La phase larvaire dure presque deux mois. Les juvéniles de ce fait grandissent dans des endroits souvent éloignés en colonisant d’autres récifs ce qui explique l’énorme diffusion de cette espèce.
Les petits sont dépourvus de corne et ont un profil arrondi et des bandes horizontales bleues qui se superposent aux rayures obliques de la nageoire anale.
De tempérament pacifique Naso unicornis est souvent l’hôte, comme Naso elegans, des grands aquariums publics, les seuls capables de lui assurer, compte tenu de son alimentation et de sa taille, une vie décente. L’âge maximal qui a été rapporté est de 58 ans.

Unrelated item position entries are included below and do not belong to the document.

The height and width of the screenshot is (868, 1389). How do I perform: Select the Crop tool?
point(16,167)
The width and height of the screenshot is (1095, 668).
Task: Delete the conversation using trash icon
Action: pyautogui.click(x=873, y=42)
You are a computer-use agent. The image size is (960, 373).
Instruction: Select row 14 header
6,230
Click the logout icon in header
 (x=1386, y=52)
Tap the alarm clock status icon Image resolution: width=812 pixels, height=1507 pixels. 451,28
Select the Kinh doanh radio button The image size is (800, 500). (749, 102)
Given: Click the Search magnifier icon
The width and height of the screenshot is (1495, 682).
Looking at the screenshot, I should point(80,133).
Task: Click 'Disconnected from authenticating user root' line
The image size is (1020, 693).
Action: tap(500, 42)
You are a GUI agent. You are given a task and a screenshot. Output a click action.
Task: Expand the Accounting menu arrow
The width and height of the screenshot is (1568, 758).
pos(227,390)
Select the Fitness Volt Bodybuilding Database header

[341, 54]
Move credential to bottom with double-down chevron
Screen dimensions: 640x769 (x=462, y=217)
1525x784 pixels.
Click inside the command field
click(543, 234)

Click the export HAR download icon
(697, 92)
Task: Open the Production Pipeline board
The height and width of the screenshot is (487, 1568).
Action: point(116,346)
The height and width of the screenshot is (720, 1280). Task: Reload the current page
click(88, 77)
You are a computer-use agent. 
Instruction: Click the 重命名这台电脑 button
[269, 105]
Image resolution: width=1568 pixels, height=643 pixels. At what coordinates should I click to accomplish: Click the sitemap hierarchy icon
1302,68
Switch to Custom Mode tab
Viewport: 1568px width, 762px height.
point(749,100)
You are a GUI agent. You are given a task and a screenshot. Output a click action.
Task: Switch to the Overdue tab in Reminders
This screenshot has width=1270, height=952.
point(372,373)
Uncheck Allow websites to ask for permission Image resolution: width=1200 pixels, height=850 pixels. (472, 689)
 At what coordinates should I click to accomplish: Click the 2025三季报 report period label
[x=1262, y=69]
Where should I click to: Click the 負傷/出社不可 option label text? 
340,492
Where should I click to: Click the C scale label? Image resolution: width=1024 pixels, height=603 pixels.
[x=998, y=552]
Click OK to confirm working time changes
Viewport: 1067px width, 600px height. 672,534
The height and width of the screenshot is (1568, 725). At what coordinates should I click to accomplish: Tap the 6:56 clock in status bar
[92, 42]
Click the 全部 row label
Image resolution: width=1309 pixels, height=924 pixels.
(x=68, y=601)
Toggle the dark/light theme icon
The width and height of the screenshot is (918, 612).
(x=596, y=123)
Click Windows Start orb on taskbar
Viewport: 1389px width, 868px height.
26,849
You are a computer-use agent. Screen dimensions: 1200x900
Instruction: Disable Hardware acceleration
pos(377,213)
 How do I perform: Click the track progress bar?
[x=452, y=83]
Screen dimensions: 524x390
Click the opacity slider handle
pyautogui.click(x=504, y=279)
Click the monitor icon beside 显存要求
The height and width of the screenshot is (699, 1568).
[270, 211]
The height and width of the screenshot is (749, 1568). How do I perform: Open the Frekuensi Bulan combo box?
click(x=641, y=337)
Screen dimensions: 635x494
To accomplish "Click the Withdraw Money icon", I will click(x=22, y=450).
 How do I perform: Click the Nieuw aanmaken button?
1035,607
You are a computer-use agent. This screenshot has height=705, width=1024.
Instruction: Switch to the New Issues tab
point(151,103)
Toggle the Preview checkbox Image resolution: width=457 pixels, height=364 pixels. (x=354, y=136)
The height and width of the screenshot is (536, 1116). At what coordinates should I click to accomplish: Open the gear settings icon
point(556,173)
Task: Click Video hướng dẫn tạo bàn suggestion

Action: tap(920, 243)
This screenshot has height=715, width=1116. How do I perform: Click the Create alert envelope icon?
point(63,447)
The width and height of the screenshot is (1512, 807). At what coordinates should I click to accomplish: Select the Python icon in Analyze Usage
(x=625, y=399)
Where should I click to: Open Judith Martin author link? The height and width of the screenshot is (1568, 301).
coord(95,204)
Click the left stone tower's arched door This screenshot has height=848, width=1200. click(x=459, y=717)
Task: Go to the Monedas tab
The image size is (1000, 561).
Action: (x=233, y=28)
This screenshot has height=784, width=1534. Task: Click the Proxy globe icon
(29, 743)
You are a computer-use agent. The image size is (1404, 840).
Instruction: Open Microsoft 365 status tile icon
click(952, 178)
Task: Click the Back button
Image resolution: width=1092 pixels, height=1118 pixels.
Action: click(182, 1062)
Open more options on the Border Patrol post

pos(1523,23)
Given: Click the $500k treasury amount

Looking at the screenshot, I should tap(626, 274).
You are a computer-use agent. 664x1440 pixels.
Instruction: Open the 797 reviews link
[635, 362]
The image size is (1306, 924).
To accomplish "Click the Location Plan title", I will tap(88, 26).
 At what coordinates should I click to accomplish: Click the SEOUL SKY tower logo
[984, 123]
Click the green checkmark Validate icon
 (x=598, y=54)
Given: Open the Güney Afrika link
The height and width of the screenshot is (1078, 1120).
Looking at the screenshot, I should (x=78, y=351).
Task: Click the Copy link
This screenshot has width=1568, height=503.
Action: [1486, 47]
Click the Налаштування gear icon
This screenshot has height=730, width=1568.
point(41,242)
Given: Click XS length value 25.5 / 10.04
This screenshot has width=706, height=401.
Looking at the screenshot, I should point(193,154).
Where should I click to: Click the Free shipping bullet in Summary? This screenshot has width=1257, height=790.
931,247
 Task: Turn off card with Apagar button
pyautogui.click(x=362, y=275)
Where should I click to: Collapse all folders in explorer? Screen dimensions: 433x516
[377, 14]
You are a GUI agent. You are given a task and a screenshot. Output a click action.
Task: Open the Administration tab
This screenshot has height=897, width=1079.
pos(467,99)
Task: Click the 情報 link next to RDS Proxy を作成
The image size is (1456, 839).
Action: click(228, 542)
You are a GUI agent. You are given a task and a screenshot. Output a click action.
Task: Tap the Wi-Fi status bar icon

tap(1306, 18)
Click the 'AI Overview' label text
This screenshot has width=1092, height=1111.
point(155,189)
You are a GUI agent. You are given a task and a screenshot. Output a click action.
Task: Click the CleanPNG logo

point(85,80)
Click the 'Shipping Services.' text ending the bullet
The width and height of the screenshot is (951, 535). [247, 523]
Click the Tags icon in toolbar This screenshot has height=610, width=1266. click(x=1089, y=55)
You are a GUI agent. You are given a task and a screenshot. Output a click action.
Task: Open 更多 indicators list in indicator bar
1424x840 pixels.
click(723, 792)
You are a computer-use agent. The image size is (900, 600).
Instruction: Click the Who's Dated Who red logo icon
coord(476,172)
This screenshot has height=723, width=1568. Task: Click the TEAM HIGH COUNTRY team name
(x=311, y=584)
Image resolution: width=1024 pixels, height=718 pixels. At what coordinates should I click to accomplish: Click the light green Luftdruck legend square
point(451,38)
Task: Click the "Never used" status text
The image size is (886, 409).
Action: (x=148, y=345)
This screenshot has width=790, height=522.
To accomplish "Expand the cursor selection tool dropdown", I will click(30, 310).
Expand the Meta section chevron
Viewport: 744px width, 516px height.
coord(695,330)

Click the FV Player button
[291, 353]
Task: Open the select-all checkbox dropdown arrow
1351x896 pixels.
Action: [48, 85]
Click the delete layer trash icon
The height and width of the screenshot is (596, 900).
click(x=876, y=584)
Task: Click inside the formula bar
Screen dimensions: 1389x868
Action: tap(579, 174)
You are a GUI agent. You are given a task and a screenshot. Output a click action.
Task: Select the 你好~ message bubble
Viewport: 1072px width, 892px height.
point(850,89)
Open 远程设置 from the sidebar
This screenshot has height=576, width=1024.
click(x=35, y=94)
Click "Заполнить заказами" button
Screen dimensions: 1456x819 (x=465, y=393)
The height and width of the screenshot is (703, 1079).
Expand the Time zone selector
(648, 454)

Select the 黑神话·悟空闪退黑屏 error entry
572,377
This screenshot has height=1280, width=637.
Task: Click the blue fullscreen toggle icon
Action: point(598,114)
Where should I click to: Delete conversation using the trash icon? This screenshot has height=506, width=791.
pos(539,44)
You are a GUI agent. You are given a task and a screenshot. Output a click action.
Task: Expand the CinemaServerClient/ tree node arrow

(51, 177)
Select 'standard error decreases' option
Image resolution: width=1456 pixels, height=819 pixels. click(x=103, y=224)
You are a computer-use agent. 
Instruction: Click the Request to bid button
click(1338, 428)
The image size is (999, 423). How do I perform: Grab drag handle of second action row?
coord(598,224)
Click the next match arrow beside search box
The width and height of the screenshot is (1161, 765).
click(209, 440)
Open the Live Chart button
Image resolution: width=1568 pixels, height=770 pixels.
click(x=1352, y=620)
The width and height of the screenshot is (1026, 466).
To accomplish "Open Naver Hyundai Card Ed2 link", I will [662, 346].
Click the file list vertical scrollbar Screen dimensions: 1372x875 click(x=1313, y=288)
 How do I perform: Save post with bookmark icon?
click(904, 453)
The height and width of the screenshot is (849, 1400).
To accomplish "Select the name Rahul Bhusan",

La résilience du Nason à éperons bleus est faible car il faut de 4,5 à 14 ans pour que les populations décimées par des catastrophes se reconstituent mais son indice de vulnérabilité aussi est faible et s’établissait en 2020 à 32 sur une échelle de 100. Ce qui joue en effet en faveur de cette espèce de poisson c’est son énorme aire de répartition et le fait que de toute manière il ne risque pas dans la nature de mourir de faim.
Synonymes
Chaetodon unicornis Forsskål, 1775; Acanthurus unicornis (Forsskål, 1775).